Model Theory of Valued fields

These notes focus mainly on the model theory of algebraically closed valued fields (loosely referred to as ACVF). This subject begins with work by A. Robinson in the 1950s (see the proof of model completeness of algebraically closed valued fields in [41]). Thus, it predates the major work of Ax-Kochen and Ershov around 1963; and, unlike the latter (and much subsequent work on quantifier elimination for henselian fields), the model theory of algebraically closed valued fields is also well understood in residue characteristic p. The viewpoint given is motivated by ideas from stability and o-minimality.

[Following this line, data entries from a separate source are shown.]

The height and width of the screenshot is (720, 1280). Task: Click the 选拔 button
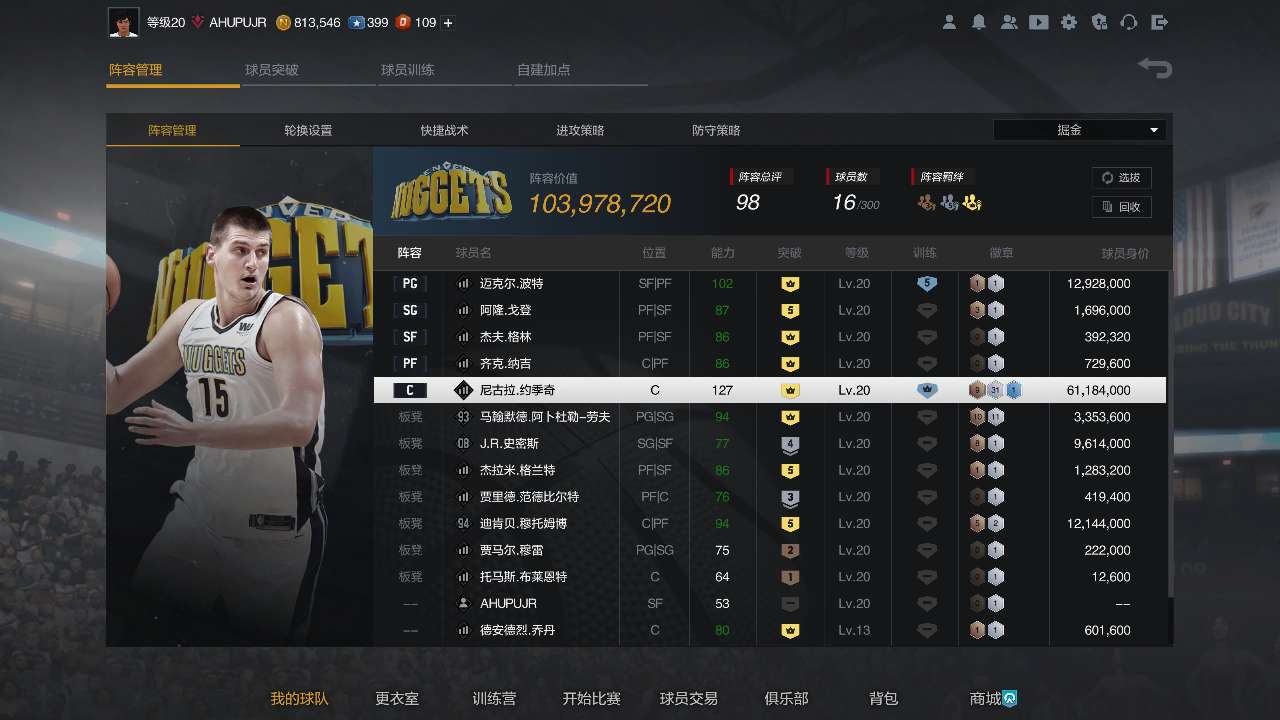1121,177
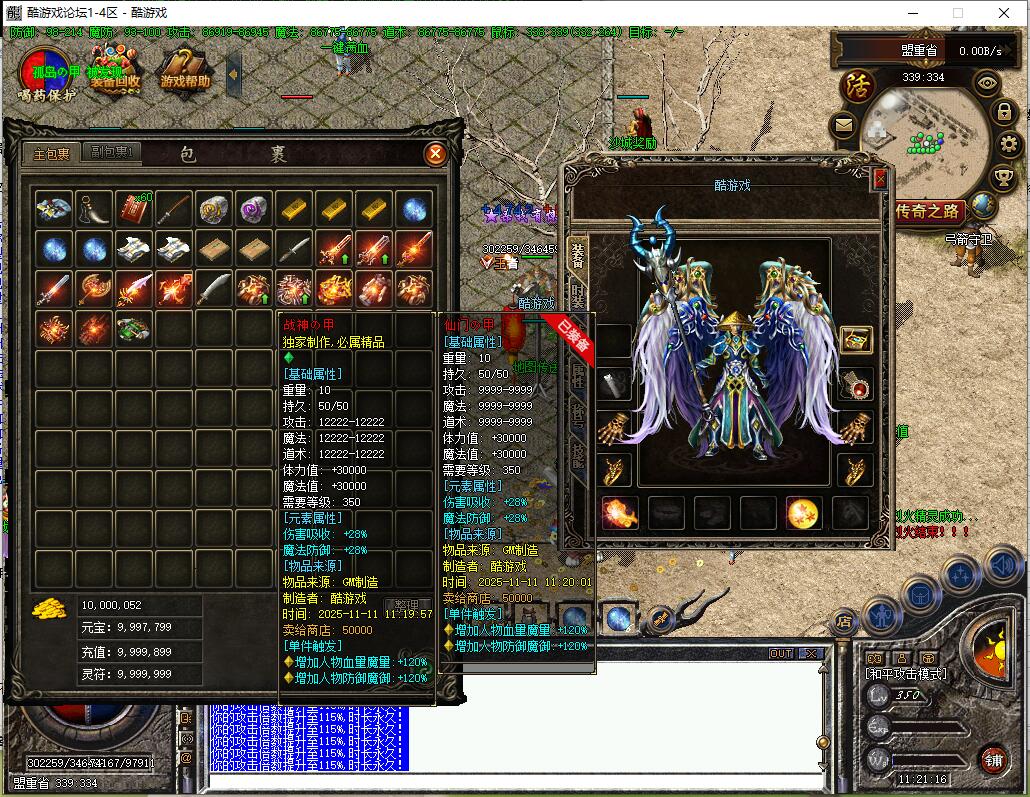Open the 装备回收 equipment recycle button

pos(115,76)
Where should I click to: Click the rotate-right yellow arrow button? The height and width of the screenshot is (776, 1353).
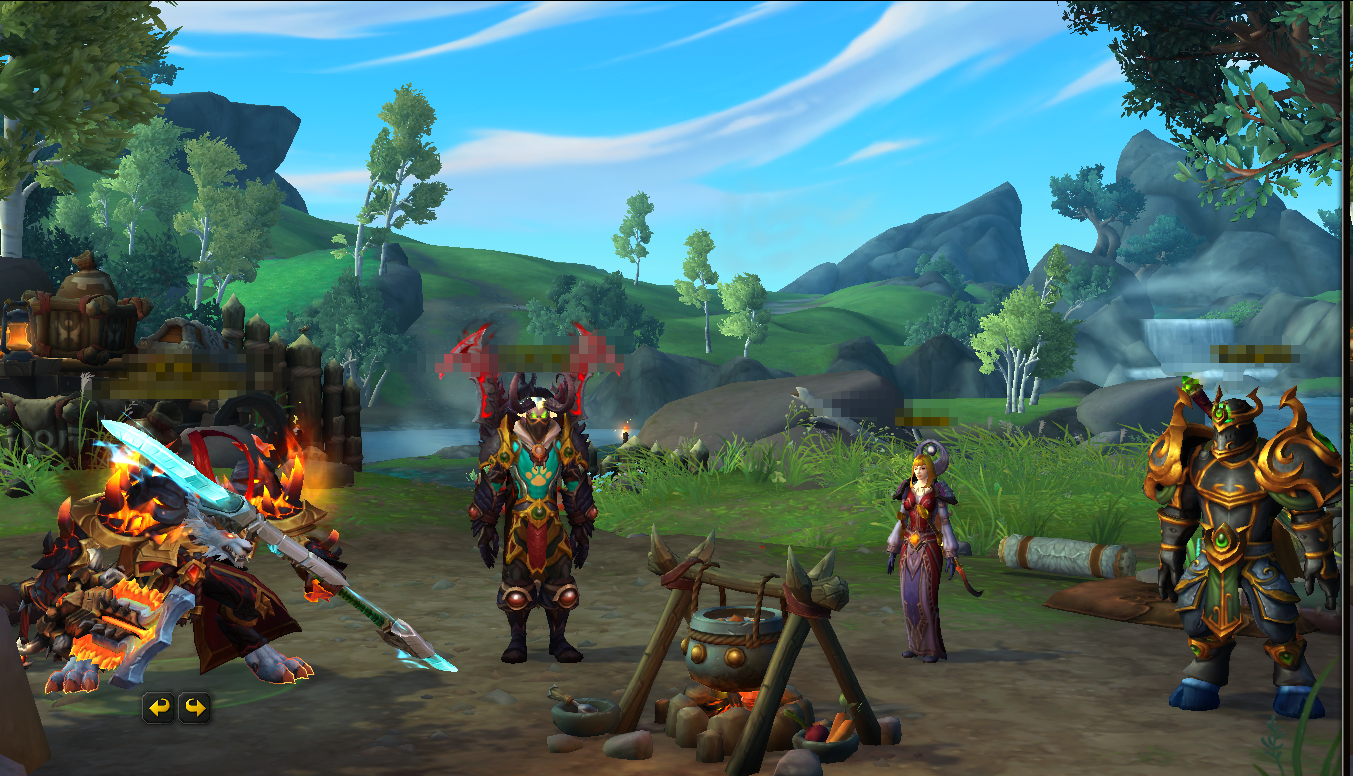pyautogui.click(x=194, y=708)
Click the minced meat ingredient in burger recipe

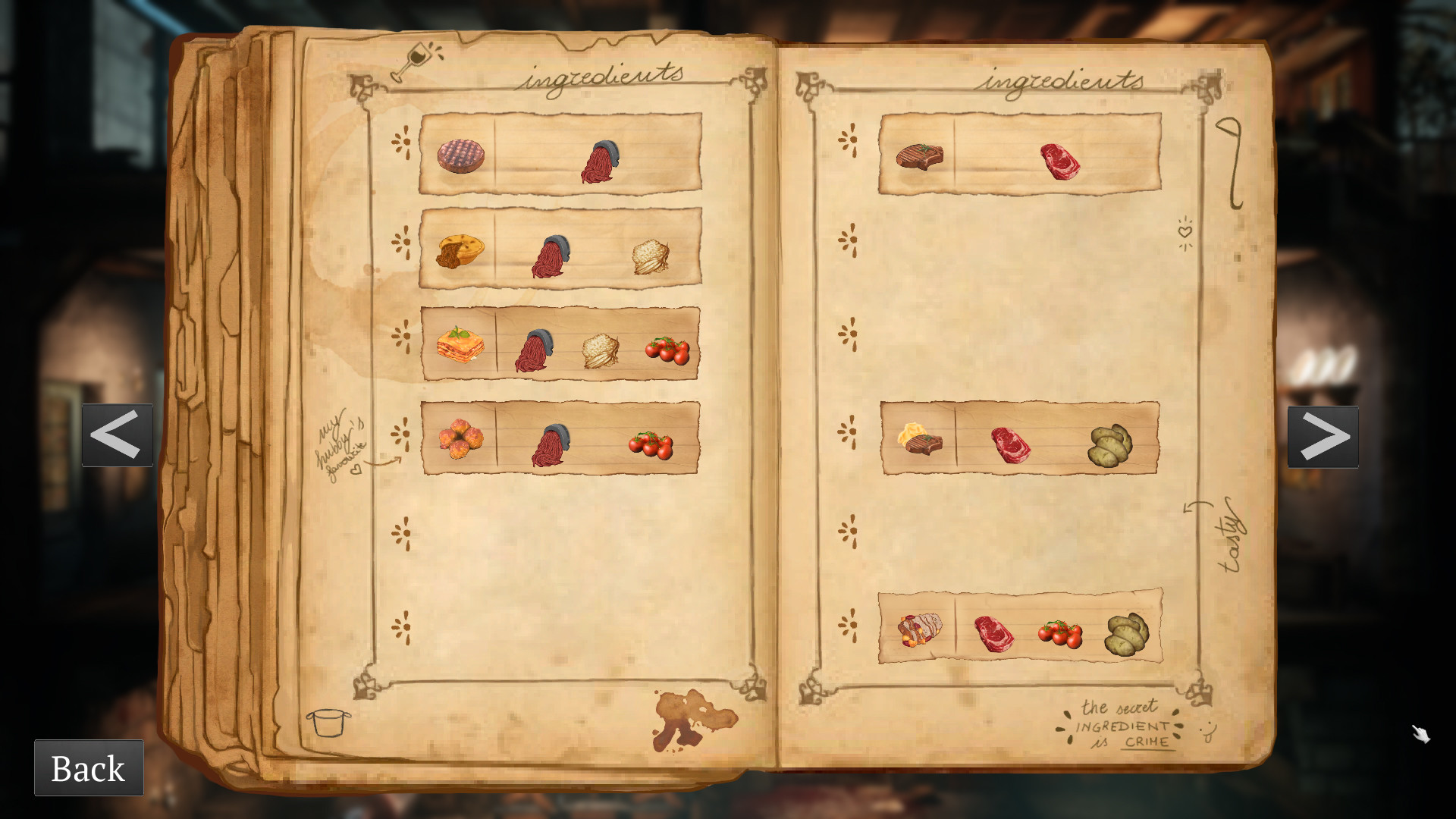(599, 162)
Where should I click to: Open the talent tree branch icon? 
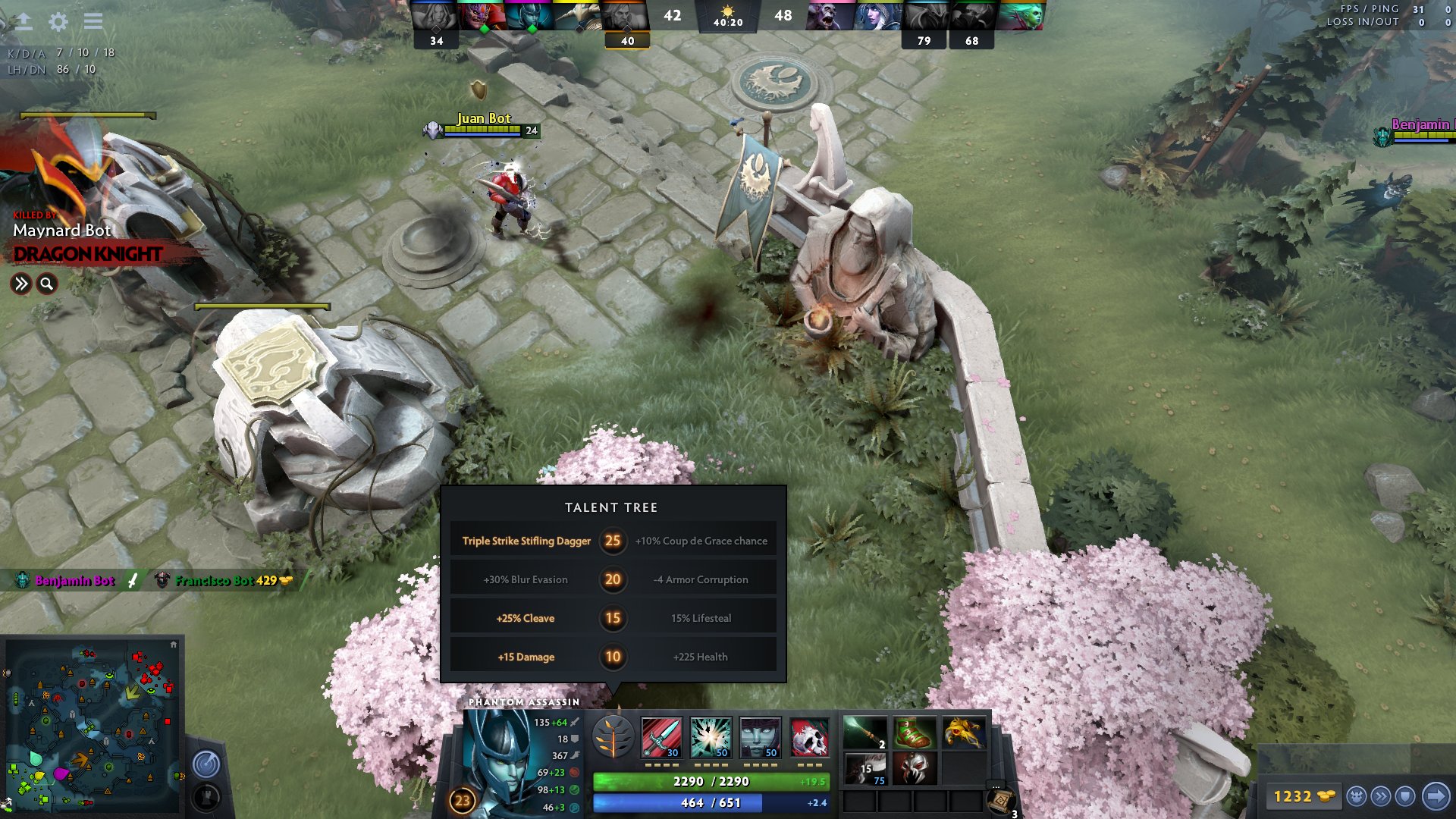click(x=613, y=736)
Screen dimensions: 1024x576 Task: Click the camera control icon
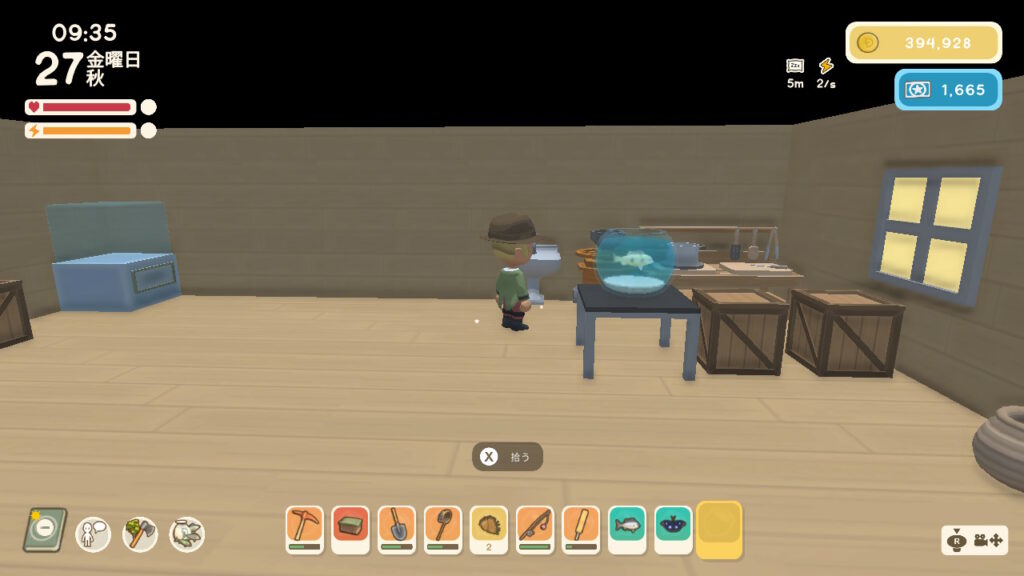coord(975,541)
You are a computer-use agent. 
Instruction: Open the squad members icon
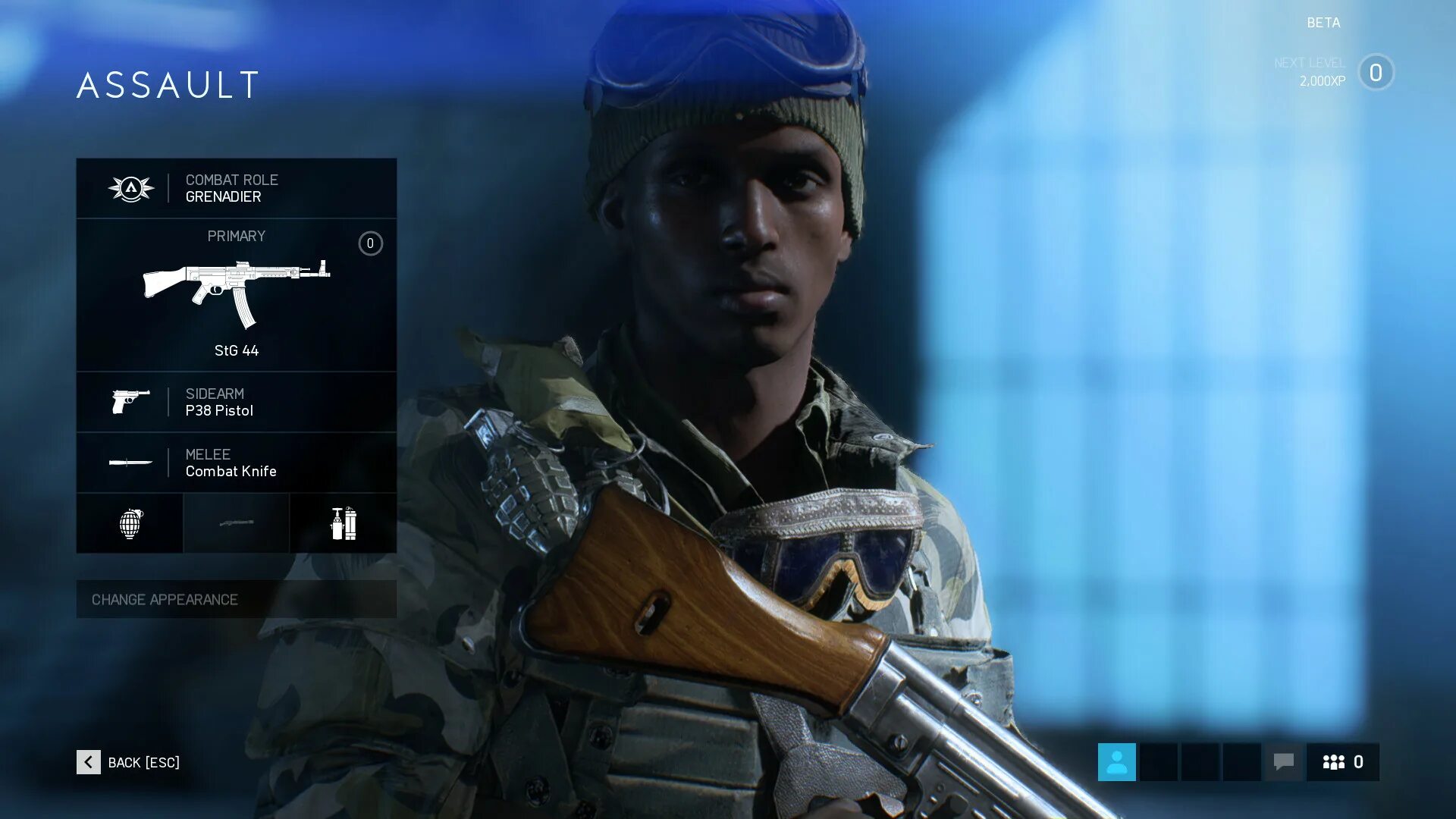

My main purpose is to make more accessible the background to some recent work of Hrushovski and co-authors – see for example [19], [20], [21]. The bulk of the material for these notes is from [14], [15]. There is considerable overlap with some notes of David Lippel and myself, for a similar tutorial series for the workshop ‘An Introduction to Recent Applications of Model Theory’ at the Newton Institute, Cambridge, March 2005. The context algebraically closed valued fields may seem rather specific. However, there is a geometric viewpoint whereby an algebraically closed valued field is a universal domain for an arbitrary valued field (of appropriate characteristics). Model-theoretic results on ACVF will yield information on quantifier-free definable sets in any valued field.